Alla fine non ha retto ed è scoppiato in lacrime continuando a ripetere di essersi solo difeso: “Io sono un bravo ragazzo non sono un assassino”. Ieri mattina Luca Gentile è tornato nella casa delle fornelle dove 19 febbraio scorso ha ucciso il suocero Eugenio Tura de Marco. A distanza di qualche settimana dall’esperimento giudiziario, ieri si è avuto l’incidente probatorio voluto dagli avvocati del 22enne Lizza e Gassani. Erano circa le 10.15 quando il Pm Elena Guarino, accompagnata dal Gip Pietro Indinnimeo, dagli avvocati del ragazzo e della figlia della vittima, coadiuvati dalla polizia scientifica e dai medici legali hanno nuovamente fatto ingresso nell’abitazione al piano terra del cuore antico di Salerno. In cucina, ambiente in cui è avvenuto l’omicidio Luca Gentile per ben tre volte ha ripetuto la scena vissuta quella sera del febbraio scorso. Il ragazzo ha aggiunto nuovi particolari alla descrizione, come ad esempio il modo in cui è riuscito a divincolarsi dalla presa del suocero che lo teneva bloccato con una mano alla gola e l’altra ai genitali e di come il suocero nel tentativo di non farlo divincolare dalla presa gli ha procurato il graffio sul viso.

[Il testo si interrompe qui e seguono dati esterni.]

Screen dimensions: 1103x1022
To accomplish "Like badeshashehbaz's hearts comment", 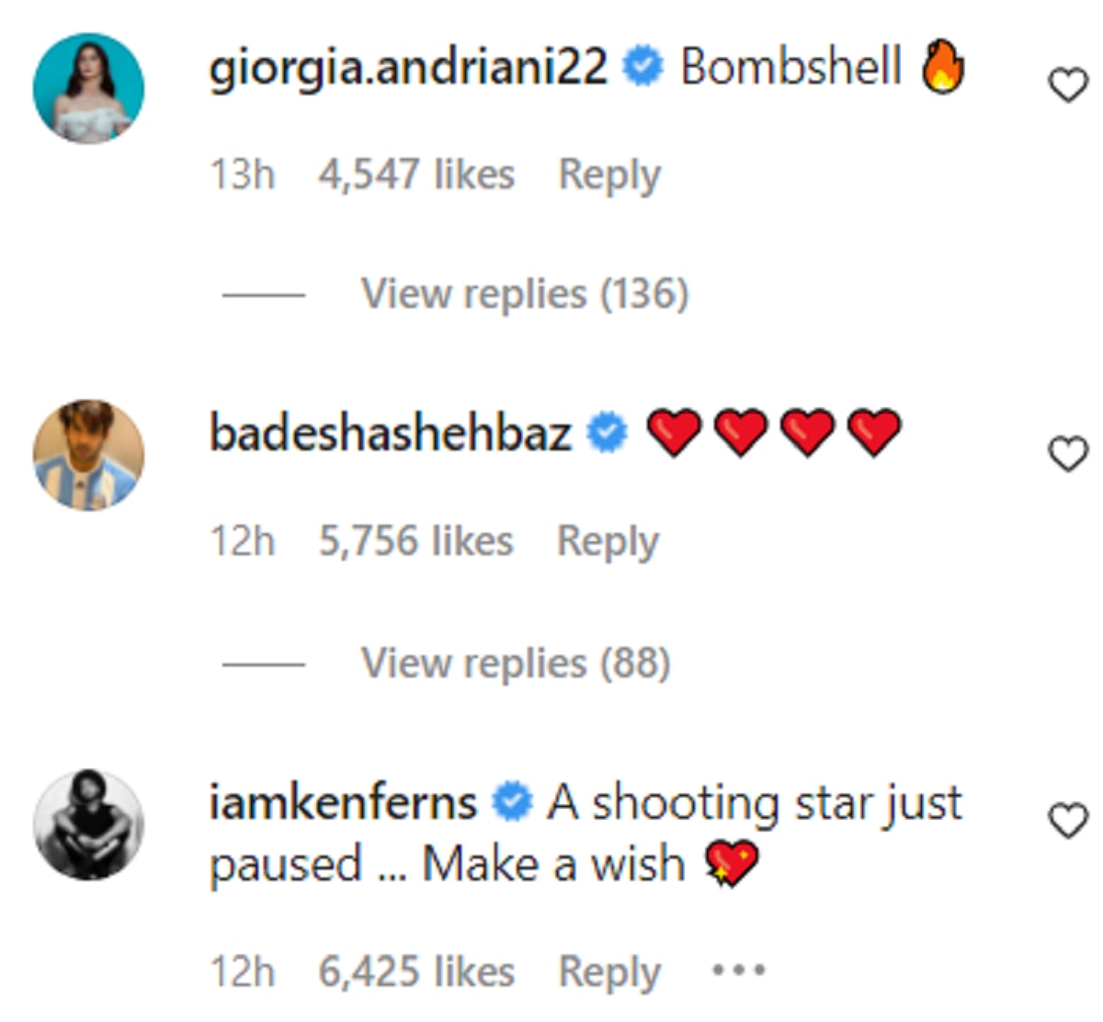I will coord(1067,454).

Non sono mancati momenti di tensione e scambio di battute in maniera per nulla pacata tra il pubblico ministero Elena Guarino e l’avvocato Gassani.Per tre volte Luca ha mimato il gesto della coltellata sferrata al suocero che era alle sue spalle e che continuava a molestarlo e minacciarlo. Alla fine dell’incidente probatorio, prima di lasciare la casa Luca Gentile è scoppiato in lacrime. Un pianto a dirotto, disperato…. Continuava a ripetere di essersi solamente difeso che non è un assassino ma un bravo ragazzo. Ora bisogna attendere le nuove perizie da parte del medico legale della procura e solo dopo il Gip indinnimeo deciderà in merito. Intanto gli avvocato Lizza e Gassani a seguito del rigetto dell’istanza di scarcerazione hanno presentato appello e si attendono le decisioni nei prossimi giorni. E sempre nelle prossime settimane dovrebbero essere disponibili anche sia le intercettazioni telefoniche che alcune perizie effettuate all’indomani dell’omicidio. Assente la fidanzata di Luca Gentile. Ieri mattina, solo i legali della ragazza hanno presenziata all’incidente probatorio. Secondo il Pm Luca ha dato una nuova versione dei fatti mentre per gli avvocati ha solamente aggiunto dei particolari di quella sera. L’incidente probatorio è durato circa un’ora.